Citizen’s debate on driverless vehicles in Aachen

As part of the international consortium of the citizen’s debate on driverless mobility, the City of Aachen joined up with RWTH Aachen University to invite 2000 people to the register for the debate on April 6th, 2019. 180 people applied and 100 of them were eventually invited to participate. “We were really overwhelmed by this response,” said Uwe Müller from the Department of Transport Planning and Mobility for the City of Aachen in his short welcoming address in the historic Aula Carolina venue in Aachen. The debate began on Saturday morning at 9.30 am and came to an end at 5 pm.

And the dedication really was impressive: the majority of those of us who had started in the morning were still there in the late afternoon. Throughout the day, the participants, who formed small groups around 18 tables, debated the various aspects of autonomous driving in a controversial yet constructive way.

“Mobility is an important topic in Aachen. We are discussing clean air and more traffic safety from every angle,” said Müller at the beginning of the event. Of course, this also includes the debate on autonomous driving.

The event was keenly followed by Martina Ziefle, Professor of Communication Sciences at RWTH Aachen University, and her staff and students: “Innovations and transformations in the field of mobility will fundamentally change our mobility behavior and have considerable effects on our society as a whole. Participants in the dialogue should have the opportunity to help shape current and future developments.”
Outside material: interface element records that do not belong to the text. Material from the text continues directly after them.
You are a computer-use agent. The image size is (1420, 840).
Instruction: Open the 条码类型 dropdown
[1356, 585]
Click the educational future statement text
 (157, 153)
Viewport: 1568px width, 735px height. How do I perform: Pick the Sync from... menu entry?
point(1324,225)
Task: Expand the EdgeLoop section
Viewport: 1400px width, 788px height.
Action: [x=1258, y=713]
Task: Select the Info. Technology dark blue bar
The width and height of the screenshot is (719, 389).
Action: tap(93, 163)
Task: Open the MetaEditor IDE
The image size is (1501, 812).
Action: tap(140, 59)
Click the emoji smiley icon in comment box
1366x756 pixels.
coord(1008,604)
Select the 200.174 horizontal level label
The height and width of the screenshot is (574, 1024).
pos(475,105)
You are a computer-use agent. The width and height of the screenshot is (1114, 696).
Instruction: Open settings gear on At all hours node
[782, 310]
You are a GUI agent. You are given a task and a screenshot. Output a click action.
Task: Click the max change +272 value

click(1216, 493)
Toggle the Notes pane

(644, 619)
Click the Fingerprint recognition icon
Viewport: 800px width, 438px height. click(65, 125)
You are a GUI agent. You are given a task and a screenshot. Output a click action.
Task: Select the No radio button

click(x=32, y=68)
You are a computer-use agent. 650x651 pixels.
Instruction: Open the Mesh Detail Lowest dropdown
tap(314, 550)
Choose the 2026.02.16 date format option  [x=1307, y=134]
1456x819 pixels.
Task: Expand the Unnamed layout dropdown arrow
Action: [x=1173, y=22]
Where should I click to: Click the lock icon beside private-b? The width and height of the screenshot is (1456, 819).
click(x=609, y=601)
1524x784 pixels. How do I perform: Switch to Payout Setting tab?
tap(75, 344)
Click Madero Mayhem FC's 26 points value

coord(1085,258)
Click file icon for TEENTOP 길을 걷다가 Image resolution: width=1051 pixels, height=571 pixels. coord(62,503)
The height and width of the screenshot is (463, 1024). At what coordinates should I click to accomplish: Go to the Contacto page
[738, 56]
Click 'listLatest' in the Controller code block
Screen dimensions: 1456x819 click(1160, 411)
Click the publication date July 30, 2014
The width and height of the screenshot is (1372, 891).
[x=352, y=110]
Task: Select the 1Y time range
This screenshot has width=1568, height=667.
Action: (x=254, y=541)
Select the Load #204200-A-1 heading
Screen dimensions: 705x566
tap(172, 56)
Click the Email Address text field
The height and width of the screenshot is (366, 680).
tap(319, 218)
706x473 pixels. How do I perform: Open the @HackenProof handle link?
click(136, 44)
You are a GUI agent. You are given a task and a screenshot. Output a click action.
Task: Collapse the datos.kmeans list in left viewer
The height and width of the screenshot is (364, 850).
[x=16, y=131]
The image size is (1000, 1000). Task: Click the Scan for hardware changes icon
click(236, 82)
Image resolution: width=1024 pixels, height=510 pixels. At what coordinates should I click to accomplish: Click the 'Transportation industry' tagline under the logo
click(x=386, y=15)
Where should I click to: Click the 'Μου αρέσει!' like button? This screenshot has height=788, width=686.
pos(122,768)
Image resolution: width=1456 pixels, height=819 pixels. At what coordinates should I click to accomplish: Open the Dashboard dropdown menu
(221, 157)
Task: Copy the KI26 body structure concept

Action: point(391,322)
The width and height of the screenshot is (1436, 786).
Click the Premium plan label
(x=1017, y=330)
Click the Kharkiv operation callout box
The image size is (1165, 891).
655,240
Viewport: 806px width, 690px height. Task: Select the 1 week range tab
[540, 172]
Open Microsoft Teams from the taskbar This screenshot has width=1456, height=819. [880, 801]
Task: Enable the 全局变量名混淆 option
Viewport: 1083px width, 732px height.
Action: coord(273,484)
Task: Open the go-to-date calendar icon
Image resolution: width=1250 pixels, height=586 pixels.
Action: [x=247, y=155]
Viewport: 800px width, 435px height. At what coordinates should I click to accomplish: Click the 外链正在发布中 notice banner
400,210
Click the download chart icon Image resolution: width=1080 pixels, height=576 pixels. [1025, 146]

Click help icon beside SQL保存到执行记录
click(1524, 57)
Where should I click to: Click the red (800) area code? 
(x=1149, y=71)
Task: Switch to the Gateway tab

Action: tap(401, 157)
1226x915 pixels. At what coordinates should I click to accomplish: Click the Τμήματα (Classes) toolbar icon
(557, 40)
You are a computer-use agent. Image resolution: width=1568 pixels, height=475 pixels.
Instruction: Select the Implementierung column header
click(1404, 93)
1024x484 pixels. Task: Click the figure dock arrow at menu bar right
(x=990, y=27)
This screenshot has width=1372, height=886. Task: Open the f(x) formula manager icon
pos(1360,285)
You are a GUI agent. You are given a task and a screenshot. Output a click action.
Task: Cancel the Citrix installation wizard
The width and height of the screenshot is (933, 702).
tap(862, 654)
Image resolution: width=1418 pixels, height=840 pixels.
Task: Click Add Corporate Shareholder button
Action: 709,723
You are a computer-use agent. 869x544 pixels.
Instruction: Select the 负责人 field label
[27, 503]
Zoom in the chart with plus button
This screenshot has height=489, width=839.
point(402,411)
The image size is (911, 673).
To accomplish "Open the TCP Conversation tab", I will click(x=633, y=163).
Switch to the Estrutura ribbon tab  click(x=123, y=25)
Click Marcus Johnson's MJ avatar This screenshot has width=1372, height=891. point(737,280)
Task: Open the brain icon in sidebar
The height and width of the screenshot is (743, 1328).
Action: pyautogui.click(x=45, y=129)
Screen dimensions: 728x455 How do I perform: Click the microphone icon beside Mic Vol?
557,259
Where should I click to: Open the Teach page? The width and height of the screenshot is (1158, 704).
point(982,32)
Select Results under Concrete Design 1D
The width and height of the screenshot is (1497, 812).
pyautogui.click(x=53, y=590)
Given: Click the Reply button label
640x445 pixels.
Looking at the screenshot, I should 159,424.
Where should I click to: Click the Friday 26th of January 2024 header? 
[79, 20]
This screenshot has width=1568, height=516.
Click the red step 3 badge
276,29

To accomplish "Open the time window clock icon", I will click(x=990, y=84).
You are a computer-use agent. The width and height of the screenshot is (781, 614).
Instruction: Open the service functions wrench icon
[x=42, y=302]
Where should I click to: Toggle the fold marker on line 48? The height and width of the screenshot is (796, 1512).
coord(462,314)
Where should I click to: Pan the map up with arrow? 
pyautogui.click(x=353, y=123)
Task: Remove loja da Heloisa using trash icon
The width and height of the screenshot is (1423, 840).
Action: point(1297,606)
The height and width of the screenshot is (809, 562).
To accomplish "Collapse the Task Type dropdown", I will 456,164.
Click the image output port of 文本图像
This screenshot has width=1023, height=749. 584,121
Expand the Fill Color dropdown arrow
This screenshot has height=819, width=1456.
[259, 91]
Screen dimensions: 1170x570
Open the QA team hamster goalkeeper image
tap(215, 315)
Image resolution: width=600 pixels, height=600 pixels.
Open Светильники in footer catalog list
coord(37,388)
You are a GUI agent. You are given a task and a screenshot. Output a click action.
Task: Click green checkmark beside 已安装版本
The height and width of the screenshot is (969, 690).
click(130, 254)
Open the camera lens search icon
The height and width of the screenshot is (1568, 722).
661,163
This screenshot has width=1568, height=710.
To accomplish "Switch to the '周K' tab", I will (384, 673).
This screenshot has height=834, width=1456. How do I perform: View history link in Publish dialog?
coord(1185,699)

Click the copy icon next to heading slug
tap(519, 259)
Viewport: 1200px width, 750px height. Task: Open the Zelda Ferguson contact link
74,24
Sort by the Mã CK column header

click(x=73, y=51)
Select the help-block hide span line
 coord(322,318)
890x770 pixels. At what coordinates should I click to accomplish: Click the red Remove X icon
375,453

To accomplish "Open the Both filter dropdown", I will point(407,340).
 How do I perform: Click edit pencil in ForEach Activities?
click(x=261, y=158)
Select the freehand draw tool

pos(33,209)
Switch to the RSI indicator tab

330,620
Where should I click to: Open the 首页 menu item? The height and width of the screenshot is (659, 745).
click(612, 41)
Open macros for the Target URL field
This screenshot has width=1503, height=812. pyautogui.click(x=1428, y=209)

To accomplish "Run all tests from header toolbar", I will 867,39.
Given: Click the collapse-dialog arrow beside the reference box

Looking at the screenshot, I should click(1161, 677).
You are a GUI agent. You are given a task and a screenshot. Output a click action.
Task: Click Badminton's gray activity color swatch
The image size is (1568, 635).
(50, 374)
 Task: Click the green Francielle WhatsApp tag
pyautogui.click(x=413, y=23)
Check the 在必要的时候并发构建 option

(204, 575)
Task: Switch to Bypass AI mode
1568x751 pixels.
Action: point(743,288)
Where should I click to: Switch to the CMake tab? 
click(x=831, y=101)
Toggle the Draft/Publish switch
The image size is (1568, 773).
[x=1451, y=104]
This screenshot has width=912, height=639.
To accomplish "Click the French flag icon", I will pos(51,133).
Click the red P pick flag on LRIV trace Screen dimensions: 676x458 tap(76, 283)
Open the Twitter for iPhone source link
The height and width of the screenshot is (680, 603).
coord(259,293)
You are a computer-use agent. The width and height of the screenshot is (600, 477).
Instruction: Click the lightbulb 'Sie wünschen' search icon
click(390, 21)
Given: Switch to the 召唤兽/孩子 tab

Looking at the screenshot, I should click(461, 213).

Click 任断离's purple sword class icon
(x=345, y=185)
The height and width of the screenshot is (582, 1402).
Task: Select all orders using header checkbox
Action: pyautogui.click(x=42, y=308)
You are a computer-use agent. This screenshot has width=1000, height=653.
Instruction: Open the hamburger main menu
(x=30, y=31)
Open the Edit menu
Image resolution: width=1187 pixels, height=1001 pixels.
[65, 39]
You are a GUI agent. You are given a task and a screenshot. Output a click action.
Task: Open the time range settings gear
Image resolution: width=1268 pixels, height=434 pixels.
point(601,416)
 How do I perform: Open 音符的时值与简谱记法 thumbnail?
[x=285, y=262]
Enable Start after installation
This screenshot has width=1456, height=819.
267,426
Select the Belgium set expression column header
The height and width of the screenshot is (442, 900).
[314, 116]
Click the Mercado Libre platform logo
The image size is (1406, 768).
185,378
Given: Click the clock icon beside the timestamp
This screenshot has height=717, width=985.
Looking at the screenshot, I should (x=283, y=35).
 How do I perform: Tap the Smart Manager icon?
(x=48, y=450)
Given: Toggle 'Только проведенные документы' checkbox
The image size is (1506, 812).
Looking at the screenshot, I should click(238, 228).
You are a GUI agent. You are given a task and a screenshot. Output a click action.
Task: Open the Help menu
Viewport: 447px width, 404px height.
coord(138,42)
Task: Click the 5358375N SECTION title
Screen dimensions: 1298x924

The City of Aachen, Martina Ziefle and her university institute, PSI Logistics, and various companies in the field of electric mobility and autonomous driving have joined forces in the APEROL research project (http://www.comm.rwth-aachen.de/index.php?article_id=1083&clang=0), which funded the debate. They all want to include the debate’s outcomes and findings in local developments and applications.

The dialogue in Aachen was the first mobility debate in Germany. A total of 20 cities in Europe, the USA and Canada are planning dialogues in the coming weeks and months, with 100 participants each.

Every opinion was welcome at the citizen’s debate, and no prior knowledge was required. All points of views, fears, concerns and ideas played an important role. The fact that so many participants stayed until the end of the event seems to prove how exciting the format and day must have been for many.